Exercise task:
Copy the records verbatim, beginning at the line that contains "How do I perform: Enable the" and stopping after the line that contains "I will 99,496.".

Records supplied:
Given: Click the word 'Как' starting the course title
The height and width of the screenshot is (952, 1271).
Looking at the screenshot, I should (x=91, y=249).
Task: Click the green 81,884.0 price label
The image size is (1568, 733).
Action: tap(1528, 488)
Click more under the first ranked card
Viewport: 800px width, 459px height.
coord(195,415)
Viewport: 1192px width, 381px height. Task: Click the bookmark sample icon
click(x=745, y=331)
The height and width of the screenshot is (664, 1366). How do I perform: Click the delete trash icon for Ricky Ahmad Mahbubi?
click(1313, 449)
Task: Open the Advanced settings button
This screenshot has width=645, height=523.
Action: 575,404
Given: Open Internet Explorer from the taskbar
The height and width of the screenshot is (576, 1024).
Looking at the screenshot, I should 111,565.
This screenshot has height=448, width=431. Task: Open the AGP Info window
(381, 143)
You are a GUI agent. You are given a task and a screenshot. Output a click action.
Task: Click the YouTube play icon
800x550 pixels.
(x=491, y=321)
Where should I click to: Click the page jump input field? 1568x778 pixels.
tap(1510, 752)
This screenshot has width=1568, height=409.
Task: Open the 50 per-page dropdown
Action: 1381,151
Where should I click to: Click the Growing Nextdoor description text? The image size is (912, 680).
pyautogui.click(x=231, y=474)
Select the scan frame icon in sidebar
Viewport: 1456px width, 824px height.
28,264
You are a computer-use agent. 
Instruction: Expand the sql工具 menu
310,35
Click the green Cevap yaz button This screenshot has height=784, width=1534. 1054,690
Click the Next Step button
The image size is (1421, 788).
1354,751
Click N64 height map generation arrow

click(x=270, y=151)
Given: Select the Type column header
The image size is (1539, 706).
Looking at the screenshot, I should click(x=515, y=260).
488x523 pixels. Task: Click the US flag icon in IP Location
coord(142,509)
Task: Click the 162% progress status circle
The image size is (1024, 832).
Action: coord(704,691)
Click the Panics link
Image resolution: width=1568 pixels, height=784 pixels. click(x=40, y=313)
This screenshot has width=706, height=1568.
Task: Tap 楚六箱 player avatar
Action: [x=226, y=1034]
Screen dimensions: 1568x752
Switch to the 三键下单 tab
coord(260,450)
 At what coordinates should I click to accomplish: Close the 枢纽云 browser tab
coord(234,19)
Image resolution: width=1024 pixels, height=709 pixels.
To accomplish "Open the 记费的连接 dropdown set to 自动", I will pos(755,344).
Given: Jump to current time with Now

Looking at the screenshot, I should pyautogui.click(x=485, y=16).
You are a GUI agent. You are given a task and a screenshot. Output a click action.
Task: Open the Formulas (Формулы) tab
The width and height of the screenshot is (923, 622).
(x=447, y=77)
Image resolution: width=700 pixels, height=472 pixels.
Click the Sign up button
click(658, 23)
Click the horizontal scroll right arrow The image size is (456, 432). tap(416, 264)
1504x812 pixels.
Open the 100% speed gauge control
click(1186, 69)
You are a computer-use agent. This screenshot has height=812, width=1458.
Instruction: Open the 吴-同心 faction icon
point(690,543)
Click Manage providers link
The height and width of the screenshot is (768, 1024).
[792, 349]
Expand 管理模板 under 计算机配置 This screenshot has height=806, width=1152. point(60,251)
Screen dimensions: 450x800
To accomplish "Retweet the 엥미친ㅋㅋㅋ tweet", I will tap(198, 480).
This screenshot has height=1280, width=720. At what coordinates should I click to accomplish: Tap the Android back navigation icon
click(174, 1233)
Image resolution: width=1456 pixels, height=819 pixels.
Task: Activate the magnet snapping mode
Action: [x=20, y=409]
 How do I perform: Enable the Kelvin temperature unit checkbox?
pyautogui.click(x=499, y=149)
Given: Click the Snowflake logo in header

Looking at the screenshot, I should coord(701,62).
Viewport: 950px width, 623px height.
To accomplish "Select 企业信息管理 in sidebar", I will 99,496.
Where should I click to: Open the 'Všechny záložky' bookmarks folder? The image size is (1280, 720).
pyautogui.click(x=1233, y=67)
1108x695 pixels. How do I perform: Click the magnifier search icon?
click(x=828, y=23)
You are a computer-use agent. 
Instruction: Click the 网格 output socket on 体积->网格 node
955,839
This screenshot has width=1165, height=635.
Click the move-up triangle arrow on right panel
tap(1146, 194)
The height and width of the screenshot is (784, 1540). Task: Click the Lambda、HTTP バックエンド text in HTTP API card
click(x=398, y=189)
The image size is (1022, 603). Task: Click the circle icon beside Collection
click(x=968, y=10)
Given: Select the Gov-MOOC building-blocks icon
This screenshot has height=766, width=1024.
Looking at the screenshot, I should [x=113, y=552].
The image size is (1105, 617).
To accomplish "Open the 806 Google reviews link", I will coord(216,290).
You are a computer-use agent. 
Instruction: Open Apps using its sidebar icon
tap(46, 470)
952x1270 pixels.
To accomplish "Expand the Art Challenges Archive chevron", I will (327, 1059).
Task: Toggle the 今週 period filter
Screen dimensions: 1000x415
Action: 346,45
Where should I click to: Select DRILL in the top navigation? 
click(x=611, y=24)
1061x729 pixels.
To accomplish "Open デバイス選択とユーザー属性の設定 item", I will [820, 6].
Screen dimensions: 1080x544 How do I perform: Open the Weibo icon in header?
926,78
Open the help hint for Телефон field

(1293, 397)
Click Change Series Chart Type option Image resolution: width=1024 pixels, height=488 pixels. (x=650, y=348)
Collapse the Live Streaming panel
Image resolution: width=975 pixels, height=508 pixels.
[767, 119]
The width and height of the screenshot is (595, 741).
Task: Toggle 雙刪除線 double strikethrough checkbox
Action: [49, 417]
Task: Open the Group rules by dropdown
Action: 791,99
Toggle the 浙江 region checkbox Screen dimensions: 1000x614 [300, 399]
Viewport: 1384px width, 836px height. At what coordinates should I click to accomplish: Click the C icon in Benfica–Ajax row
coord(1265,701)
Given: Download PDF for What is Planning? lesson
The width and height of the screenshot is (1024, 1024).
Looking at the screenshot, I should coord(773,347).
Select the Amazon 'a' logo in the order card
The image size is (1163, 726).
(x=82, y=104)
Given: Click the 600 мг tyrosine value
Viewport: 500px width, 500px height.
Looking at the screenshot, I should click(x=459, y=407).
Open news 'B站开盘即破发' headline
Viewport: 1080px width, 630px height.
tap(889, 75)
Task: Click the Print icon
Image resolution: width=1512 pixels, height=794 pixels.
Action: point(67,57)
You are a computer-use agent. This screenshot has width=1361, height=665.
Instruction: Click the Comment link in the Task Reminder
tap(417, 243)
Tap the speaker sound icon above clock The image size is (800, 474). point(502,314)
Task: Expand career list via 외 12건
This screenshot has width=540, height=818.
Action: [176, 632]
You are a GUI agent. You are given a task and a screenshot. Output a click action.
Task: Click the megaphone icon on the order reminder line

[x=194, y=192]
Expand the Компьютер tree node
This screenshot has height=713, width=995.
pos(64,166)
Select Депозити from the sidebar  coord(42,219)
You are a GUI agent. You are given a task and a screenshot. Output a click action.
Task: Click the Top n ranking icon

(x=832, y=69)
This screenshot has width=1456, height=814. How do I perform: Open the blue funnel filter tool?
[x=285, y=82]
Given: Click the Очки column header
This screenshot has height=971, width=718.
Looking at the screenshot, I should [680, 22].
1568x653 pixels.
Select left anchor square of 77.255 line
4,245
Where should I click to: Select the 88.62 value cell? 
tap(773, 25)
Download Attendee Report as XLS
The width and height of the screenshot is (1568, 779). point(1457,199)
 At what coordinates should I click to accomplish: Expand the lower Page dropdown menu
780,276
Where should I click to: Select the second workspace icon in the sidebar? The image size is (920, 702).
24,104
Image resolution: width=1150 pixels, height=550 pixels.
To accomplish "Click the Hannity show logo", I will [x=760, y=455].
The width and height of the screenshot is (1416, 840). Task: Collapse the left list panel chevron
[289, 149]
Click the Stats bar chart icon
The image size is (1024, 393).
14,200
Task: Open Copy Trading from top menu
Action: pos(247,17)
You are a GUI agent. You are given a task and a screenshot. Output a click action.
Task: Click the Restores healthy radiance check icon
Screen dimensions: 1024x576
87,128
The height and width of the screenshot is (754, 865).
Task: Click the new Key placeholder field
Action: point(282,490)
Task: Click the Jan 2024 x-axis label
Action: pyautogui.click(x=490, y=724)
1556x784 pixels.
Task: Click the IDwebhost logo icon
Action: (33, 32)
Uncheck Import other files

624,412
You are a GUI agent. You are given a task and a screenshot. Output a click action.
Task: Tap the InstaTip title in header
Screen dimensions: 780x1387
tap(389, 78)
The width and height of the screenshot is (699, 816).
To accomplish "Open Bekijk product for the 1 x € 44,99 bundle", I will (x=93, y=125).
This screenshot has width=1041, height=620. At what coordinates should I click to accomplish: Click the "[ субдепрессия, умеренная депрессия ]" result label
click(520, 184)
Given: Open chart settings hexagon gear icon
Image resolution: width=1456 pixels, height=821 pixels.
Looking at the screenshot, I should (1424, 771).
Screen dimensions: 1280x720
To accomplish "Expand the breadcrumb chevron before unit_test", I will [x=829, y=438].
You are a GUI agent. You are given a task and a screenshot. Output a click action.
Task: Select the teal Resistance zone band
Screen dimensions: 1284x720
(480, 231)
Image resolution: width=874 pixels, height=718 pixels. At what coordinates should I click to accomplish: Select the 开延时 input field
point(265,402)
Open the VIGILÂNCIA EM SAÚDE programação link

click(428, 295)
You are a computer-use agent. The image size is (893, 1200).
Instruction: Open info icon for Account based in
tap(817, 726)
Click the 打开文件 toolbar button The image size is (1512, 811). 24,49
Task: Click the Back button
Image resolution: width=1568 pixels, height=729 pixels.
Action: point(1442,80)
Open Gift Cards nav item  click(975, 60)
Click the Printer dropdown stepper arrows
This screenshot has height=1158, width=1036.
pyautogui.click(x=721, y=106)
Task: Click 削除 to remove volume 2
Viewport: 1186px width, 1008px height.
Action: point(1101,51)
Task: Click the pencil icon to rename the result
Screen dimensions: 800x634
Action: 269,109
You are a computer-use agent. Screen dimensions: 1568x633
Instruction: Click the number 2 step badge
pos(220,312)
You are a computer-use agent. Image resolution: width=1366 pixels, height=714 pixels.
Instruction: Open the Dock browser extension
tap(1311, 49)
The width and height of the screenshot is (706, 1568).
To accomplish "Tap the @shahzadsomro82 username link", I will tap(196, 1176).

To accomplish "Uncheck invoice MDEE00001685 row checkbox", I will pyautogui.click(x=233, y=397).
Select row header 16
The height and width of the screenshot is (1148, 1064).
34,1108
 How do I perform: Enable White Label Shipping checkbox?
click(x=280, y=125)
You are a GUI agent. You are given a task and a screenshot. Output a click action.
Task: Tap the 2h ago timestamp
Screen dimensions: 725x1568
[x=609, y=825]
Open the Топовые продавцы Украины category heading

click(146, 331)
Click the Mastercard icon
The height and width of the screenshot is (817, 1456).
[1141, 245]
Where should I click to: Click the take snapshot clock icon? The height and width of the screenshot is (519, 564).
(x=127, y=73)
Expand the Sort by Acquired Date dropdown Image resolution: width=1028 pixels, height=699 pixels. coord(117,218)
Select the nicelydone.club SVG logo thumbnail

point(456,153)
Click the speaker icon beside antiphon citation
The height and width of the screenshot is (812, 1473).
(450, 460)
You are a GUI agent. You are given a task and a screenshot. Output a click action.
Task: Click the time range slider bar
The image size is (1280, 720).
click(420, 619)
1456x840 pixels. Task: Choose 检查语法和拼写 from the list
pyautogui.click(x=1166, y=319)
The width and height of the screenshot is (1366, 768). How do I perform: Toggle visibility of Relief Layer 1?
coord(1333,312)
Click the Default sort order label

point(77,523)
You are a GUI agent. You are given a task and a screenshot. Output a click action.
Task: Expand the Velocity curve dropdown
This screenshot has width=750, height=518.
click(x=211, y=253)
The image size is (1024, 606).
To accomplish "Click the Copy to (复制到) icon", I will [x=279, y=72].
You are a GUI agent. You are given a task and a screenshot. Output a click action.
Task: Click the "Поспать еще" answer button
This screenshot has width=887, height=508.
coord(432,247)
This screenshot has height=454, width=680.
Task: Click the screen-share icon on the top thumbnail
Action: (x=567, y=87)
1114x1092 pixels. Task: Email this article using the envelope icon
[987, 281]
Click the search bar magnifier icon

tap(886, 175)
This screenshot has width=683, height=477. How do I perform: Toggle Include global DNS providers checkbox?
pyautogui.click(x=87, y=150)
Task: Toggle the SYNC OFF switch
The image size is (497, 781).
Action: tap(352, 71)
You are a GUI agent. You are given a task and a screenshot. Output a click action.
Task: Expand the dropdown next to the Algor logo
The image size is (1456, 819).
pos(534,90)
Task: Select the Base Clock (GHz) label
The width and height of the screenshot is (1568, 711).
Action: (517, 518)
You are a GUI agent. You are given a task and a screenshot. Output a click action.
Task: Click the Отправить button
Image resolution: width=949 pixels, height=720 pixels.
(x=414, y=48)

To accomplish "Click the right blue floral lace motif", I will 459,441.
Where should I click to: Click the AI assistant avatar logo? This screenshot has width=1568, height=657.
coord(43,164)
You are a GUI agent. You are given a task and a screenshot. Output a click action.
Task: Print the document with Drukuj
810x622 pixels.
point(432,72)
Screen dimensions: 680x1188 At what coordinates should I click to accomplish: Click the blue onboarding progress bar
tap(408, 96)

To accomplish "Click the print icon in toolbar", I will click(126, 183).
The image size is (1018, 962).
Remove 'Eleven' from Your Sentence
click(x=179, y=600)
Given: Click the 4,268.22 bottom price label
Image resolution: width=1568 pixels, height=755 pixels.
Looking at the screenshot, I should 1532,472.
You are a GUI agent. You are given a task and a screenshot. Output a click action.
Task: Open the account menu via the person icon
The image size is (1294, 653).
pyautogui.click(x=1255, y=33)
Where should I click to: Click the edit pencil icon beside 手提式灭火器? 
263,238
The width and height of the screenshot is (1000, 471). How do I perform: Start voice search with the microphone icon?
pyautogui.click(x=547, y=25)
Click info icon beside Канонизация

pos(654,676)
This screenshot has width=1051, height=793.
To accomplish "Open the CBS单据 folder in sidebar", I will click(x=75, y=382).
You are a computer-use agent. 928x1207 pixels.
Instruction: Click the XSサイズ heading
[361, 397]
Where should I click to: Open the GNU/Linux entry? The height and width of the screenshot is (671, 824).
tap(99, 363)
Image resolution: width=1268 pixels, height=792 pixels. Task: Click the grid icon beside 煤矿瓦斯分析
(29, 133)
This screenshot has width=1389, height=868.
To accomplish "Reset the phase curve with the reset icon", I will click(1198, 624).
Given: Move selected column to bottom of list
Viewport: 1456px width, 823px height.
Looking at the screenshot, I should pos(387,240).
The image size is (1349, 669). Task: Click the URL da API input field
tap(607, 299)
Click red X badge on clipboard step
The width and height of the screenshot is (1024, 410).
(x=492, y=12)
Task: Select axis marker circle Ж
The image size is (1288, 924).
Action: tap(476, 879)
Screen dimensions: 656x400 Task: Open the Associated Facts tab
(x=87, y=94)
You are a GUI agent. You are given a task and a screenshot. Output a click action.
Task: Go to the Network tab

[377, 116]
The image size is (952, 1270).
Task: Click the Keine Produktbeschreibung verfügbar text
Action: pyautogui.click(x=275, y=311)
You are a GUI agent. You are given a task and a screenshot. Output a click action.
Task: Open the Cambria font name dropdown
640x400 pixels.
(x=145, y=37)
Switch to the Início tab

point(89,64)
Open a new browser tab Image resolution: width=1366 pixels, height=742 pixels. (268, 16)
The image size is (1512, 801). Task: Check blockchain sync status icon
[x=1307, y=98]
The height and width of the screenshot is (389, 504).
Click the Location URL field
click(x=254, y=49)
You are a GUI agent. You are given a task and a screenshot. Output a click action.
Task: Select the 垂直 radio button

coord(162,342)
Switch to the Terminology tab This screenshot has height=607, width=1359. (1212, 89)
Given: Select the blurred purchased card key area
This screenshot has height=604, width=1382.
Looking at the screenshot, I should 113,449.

Output for this exercise:
 How do I perform: Enable the Kelvin temperature unit checkbox?
pyautogui.click(x=499, y=149)
Given: Click the Snowflake logo in header

Looking at the screenshot, I should coord(701,62).
Viewport: 950px width, 623px height.
To accomplish "Select 企业信息管理 in sidebar", I will 99,496.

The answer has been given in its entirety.